L’imprimerie au sens moderne du mot (caractères mobiles) est due à Johannes Gutenberg ; elle a vu le jour entre 1440 et 1450. Cette invention va servir les intérêts de l’Église mais aussi les intérêts de ceux qu’elle considère comme des hérétiques ; c’est pourquoi elle se montre d’emblée particulièrement vigilante vis-à-vis de l’imprimerie. La censure se met en place au Portugal bien avant l’Inquisition, au moins dès le début du XIVème siècle (1324). Nous sommes alors dans la Pre-Inquisition Censorship qui annonce la Inquisitional Censorship. Cette première censure est réorganisée, et ce n’est pas un hasard, suite à l’invention de Johannes Gutenberg.

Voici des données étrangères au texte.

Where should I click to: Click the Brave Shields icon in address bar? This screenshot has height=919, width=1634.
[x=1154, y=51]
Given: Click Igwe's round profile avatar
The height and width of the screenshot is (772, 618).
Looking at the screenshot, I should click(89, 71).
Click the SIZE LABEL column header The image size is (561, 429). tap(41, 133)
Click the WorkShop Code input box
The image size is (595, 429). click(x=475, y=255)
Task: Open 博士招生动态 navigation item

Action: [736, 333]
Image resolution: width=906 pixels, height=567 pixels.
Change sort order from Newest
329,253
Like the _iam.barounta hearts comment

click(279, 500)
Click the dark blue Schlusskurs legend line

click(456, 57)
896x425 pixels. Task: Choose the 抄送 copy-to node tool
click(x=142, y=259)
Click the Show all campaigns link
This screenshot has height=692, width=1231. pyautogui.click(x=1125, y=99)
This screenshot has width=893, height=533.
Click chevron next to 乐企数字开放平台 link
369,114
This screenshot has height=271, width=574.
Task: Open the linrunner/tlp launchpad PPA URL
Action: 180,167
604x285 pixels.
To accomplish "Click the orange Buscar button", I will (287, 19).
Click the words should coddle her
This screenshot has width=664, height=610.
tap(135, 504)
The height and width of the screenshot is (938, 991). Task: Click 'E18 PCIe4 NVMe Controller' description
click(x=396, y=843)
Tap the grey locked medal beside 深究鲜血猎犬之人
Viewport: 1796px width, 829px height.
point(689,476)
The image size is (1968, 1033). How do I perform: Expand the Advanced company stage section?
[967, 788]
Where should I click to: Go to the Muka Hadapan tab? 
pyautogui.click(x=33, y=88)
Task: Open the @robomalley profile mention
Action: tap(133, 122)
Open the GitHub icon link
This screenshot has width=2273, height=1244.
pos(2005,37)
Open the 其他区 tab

Cette invention donne vers 1450-1460 une formidable impulsion au monde de l’imprimerie et dans toute l’Europe. Compte tenu des faibles voire des très faibles tirages alors, il est malaisé de dresser un catalogue exhaustif des ouvrages publiés au Portugal au cours de cette période. On peut néanmoins affirmer que les premiers livres imprimés selon un procédé typographique dans ce pays sont associés à des familles juives, avec caractères mobiles en hébreu (Hebrew movable types), au moins à partir de 1487, soit l’édition du Pentateuque de Faro. Une telle production supposait : 1. Des ouvriers possédant une maîtrise technique tant pour la composition (la mise en page) que pour l’impression. 2. L’existence de caractères hébreux – plusieurs jeux de ces caractères ont été importés de pays où leur fabrication était plus avancée. 3. Des stocks suffisants de papier à une époque où le papier était plutôt rare et donc coûteux.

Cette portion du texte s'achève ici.